At the age of 37, most cricketers decide to hang up their boots and leave the game forever, Mumbai’s veteran cricketer Rajesh Pawar refuses to do the same. The left-arm spinner leads ‘Parkophene Cricketers’ in the A Division of Kanga League. He still believes that he can give the Indian Premier League one last shot. He was also named as the chairman for Mumbai’s Under-19 selection committee earlier this year.
“I have been working hard in the local tournaments, which has helped me stay fit. I saw Pravin Tambe making his first class debut at the age of 41, which has inspired me to try and give IPL another shot,” says Pawar who has featured in only one game in the IPL.

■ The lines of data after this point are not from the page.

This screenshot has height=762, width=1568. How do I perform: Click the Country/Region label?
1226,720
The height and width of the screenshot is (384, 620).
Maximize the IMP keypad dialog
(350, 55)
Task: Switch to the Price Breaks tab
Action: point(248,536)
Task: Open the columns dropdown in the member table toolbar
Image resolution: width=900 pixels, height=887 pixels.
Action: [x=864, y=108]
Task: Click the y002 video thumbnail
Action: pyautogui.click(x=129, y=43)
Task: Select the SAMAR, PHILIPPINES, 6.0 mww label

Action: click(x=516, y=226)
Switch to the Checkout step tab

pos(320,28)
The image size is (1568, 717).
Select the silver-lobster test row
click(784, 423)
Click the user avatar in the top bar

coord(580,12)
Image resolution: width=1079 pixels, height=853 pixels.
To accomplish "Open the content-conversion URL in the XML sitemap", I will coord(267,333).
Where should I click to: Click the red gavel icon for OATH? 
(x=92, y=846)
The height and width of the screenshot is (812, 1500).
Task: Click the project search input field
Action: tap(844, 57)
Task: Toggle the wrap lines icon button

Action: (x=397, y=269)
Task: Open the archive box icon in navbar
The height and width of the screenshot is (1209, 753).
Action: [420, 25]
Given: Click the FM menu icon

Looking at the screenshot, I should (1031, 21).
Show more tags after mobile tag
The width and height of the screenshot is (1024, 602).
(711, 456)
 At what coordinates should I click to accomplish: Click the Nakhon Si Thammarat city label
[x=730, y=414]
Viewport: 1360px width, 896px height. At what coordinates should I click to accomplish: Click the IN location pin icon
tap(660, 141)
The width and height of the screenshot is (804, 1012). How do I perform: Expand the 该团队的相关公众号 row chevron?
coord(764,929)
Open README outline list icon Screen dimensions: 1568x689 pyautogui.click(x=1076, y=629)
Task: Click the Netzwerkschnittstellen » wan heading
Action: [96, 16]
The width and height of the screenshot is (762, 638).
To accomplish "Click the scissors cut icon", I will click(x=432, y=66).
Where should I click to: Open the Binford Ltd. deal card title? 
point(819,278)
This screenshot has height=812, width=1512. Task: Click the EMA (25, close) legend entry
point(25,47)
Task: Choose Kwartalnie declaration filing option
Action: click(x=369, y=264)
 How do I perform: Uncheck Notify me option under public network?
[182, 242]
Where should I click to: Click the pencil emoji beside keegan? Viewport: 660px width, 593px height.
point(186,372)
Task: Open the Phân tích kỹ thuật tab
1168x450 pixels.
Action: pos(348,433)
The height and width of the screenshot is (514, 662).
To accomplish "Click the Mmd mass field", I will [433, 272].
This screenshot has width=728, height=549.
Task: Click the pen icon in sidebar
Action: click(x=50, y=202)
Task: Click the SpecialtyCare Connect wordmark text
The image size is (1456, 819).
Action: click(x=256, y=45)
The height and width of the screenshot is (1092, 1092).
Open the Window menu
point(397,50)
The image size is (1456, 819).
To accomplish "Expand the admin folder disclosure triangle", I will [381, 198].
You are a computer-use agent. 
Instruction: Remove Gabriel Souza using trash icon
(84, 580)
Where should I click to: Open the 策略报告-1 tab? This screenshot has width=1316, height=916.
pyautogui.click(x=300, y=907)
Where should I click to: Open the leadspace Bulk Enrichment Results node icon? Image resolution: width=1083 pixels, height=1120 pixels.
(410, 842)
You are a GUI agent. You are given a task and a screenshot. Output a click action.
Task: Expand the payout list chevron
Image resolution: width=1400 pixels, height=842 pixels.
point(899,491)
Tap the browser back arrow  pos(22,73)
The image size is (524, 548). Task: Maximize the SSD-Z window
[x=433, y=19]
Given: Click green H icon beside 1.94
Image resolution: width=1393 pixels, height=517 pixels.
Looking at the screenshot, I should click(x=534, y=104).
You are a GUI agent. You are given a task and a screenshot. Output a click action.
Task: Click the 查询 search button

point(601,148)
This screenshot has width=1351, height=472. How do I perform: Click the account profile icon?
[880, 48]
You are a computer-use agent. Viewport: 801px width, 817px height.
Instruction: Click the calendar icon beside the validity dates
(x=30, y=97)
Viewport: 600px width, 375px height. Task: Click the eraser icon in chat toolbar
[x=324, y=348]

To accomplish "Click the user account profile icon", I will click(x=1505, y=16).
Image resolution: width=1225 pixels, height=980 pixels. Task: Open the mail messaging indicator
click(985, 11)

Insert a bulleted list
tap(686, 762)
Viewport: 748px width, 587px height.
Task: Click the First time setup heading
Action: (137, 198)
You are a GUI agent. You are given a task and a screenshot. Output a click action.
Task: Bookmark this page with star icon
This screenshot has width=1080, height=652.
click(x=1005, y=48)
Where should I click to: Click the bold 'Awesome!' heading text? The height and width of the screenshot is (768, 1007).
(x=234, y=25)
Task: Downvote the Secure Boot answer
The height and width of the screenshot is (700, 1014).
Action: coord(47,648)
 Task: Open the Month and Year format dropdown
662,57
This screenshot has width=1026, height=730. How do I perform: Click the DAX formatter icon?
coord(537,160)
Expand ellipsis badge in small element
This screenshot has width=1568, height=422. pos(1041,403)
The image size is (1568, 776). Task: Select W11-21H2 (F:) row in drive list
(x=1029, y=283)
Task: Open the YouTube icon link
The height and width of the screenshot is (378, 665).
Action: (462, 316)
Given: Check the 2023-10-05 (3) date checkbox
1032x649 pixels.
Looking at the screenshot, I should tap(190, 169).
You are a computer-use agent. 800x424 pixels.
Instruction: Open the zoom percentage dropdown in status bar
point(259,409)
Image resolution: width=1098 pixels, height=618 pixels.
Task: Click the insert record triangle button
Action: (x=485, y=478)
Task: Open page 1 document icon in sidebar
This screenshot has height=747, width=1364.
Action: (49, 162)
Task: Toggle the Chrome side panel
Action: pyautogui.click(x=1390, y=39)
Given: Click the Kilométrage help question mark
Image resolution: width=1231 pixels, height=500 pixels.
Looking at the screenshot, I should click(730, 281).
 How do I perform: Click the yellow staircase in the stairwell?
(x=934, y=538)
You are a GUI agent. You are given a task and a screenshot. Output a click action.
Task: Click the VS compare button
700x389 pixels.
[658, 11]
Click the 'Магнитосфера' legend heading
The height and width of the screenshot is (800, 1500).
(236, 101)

Pawar had been working for Indian Oil under the cricketer quota since the last 17 years and he admits that this job helped him become stable financially, giving him a “sense of security”. He debuted for Mumbai in 1997 at the age 17 playing with the likes of Sachin Tendulkar and Amol Mazumdar. Belonging to the minority of left-arm spinners, he was viewed as a prospect back then. He went on to lead the Mumbai Under-19 side and was part of the Indian U-19 squad at the 1998 junior World Cup, a side that comprised Mohammad Kaif and Harbhajan Singh. He was the revelation in the 1999-00 domestic season, grabbing 44 first-class wickets and coming close to national selection but he missed out.
After a six-year long spell with Mumbai, he moved to Baroda for bigger challenges. “It was a challenging time for me. I left Mumbai for the very first time and Baroda was a completely different city. Zaheer (Khan) told me to join him in the Baroda team and so I did. In the first year, I could not cope up. It was the second year when Sandhu (Balwinder) became the coach and encouraged me. I enjoyed my time with the Baroda team and that was when I was called up for the Indian Team that went to Bangladesh but I missed out on the starting eleven,” describes Pawar.
He has had a solid career in the first class format bagging 281 wickets in 84 matches. Pawar has been unlucky on many occasions, but he has never let frustration take a toll on him. “When I got the chance to play for Mumbai Indians, the opposition got bowled out at 60 odd runs and I could not get a chance to bowl,” he quips. “I could not get a chance to play for Delhi Daredevils where I spent two seasons.”
On being asked about his new role as the U-19 selector, he replies, “The pool of talent has always been fantastic in Mumbai. There are a few exceptional players who I cannot name but I will be looking forward on giving them
Avishkar Salvi, Raju Sutar and Santosh Shinde will be the other selectors with Pawar. Currently, the experienced cricketer wants to pursue the game as he wants to follow his passion. Once Pawar is done, he wants to move ahead and train young players and share his experience with them.